I never realized it until I was staring at the ceiling, wondering why it ended. Again. My friends constantly said the old “you deserve better” line to me after I casually told them the old guy I was talking to was no longer a thing. A part of me thought that I didn’t need better, that’s not why I spent countless hours having pointless conversations with these boys. I wasn’t expecting anything to come of it. Each boy made it easier to distance myself from my feelings.
I’m not a great conversationalist when I don’t want to be. When it came to guys, I didn’t ask what their favourite songs were, I didn’t ask about the last time they cried, or if they had any siblings. Honestly, I didn’t care, and it’s not like they were asking me any personal questions either. See, I didn’t ask the get-to-know-you questions because I didn’t want to know any of these guys. I knew I’d realistically only be talking to them for a few weeks, maybe a month, at most.
These boys knew every curve of my body, and somehow didn’t know my eye colour. I guess it’s hard to tell when the lights are off. They knew the way my body arched, but not how my teeth clenched when I got really mad.
I didn’t like to get comfortable or stay in one place too long. I didn’t like to be vulnerable, mostly because I knew these guys had an expiration date that was fast approaching. Going after bad boys that treated me like shit after a while was easy. My expectations were so low that it were nearly impossible to be disappointed.
I learned to expect the longer time span between the shorter messages. I accepted the 12 am texts asking me to come over. It became routine to act like strangers in public, but behind closed doors be something different.
The thing I almost admired about these boys was their ability to make me feel so worthless and needed all at the same time. I guess I was just happy with the attention. Bad boys were my distraction, so I guess we were both using each other. I was another story for them to tell their buddies over beers, and I’d do the same with my friends.
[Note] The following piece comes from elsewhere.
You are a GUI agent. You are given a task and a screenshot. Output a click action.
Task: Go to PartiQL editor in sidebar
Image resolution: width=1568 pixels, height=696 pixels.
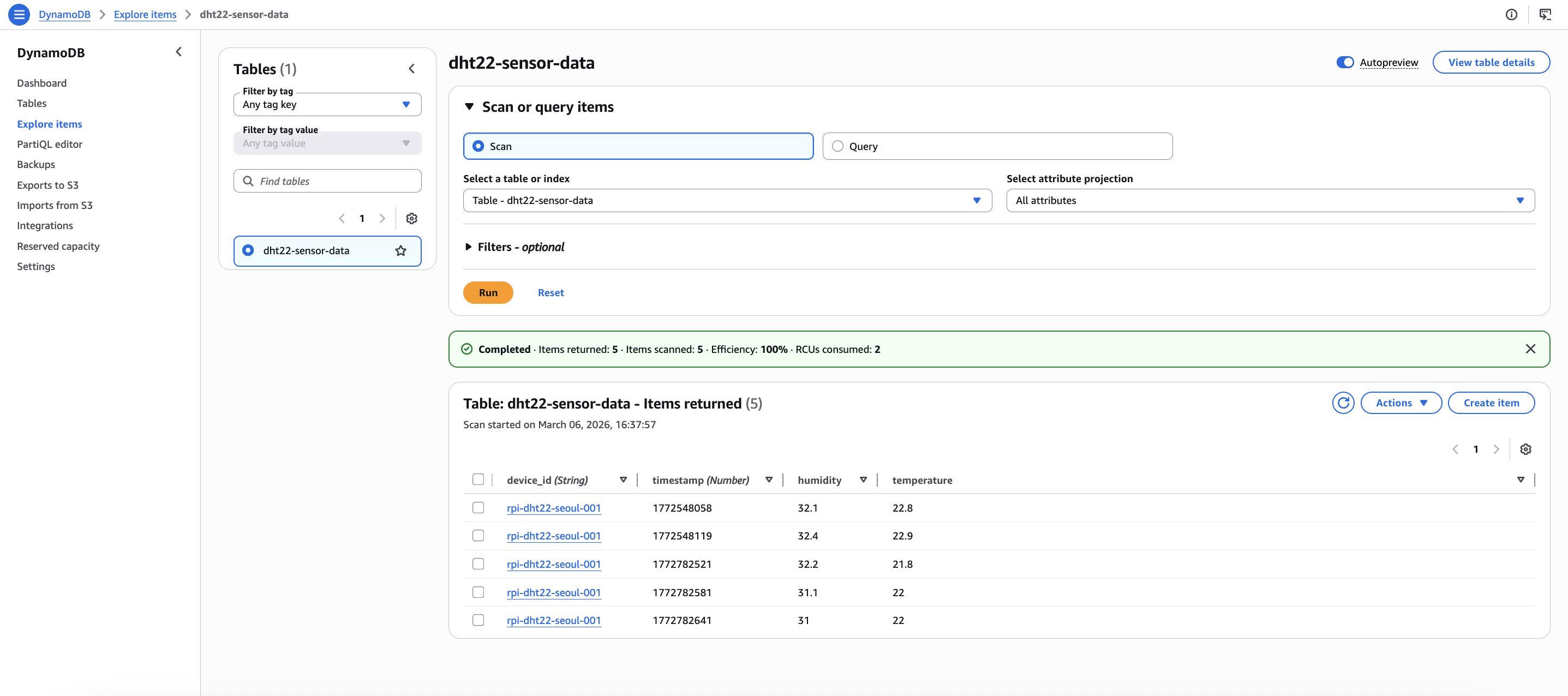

But then I think about it at night and wonder why I even gave them the time of day. It’s easy to talk about a guy and act like it was just another Friday night when I was with friends. I never admitted that I would always wake before the sun did, feeling so worthless inside. Nothing is more true than when Ren said in Footloose, “the sweat is gonna dry and you’re still gonna feel like shit.”
If I have taken anything away from the scumbags I have talked to in the past, it’s that I actually do want some of that fairytale nonsense I always complain about. It’s nice to have your hand held in public, the comfort that you get when his fingers trace along yours. I wouldn’t mind having some consistency and be able to wake up beside the same person I tumbled into bed with the night before.
At the end of the day, I’m thankful that I realized it’s okay to embrace intimacy. Being intimate with someone isn’t about being physically naked, it’s about emotional transparency. I have realized that I am getting too old and value myself too much to continue wasting time on temporary people.